ウ.発熱や風邪症状のある人・感染した従業員の職場復帰の目安(職域のための新型コロナウイルス感染症対策ガイド)【日本渡航医学会・日本産業衛生学会】

 日本渡航医学会と日本産業衛生学会は今年2月以降、新型コロナウイルスに関する情報を公開しています。現在は「職域のための新型コロナウイルス感染症対策ガイド」の8月11日付の第3版が最新版としてホームページに掲載されています。

 この文書の「3.職域における対策」には、感染または感染の疑われる従業員の職場復帰の目安について、下記の様に具体的な基準が示されています。

1.「発熱や風邪症状を認める者」の職場復帰の目安

新型コロナウイルス感染症との診断に至らず解熱または症状が軽減した者の職場復帰の目安は、つぎの1および2の両方を満たすこと

      1. 発症後に少なくても8日経過している。
      2. 薬剤を服用していない状態で解熱後および症状消失後に少なくても3日経過している。

※「薬剤」=解熱剤を含む症状を緩和させる薬剤、「症状」=咳・咽頭痛・息切れ・全身倦怠感・下痢等、「日数」=発症日、解熱日等を0日として数える。

2.「感染した従業員」の職場復帰の目安

  職場復帰の目安は、つぎの1)および2)の両方を満たすこと

      1. 発症後に少なくても10日経過している。
      2. 薬剤を服用していない状態で解熱後および症状消失後に少なくても72時間経過している。
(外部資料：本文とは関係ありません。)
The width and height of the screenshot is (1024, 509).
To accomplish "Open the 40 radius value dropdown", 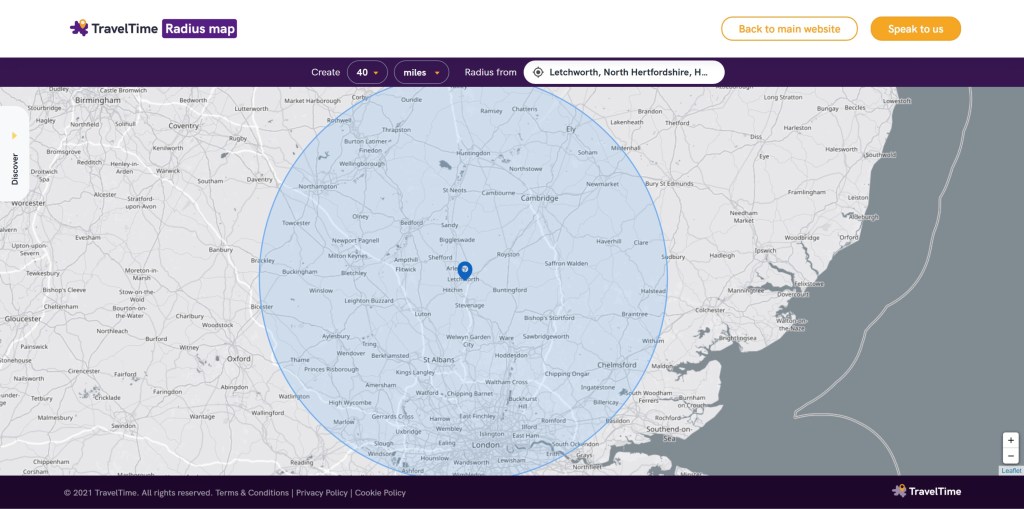I will pos(367,72).
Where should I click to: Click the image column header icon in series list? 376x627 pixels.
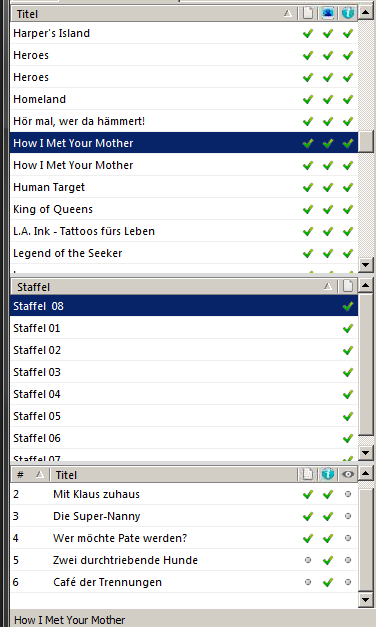(328, 14)
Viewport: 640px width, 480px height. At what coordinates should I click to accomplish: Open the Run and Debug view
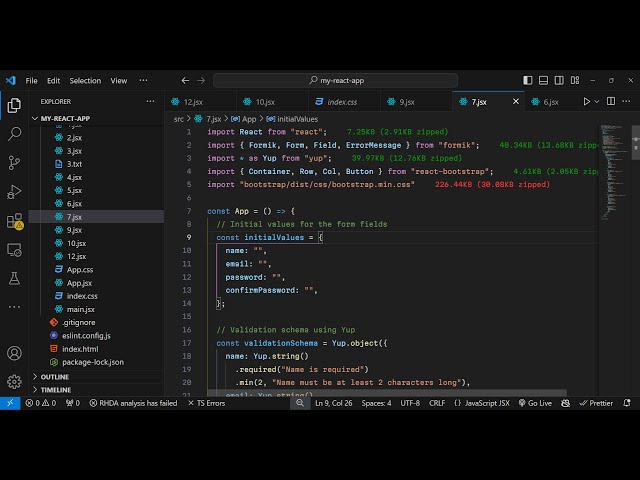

※症状が中等度以上だった場合や入院していた場合は、体力の低下などが懸念されるので、主治医と相談のうえ職場復帰を行うこと。
※復帰後1週間程度は、毎日の健康観察、マスクの着用、他人との距離を2m程度に保つなどの感染予防対策を徹底し、体調不良を認める際には出社させないこと。

 

エ.職域における感染予防や消毒などの基本的な考え方(職域のための新型コロナウイルス感染症対策ガイド)【日本渡航医学会・日本産業衛生学会】

 ガイドには、「発熱または風邪症状のある従業員対応」「職場の消毒」「職場の感染予防策」「感染した従業員への対応」について基本的な考え方が示されており、大変参考になります 。

 たとえば消毒に使う消毒液の濃度や消毒の手順、従業員の検温などのモニタリング方法、ソーシャルディスタンシングの具体的な事例など、前出の厚労省の資料よりも踏み込んだ対応が 簡潔かつ詳細に記載されています。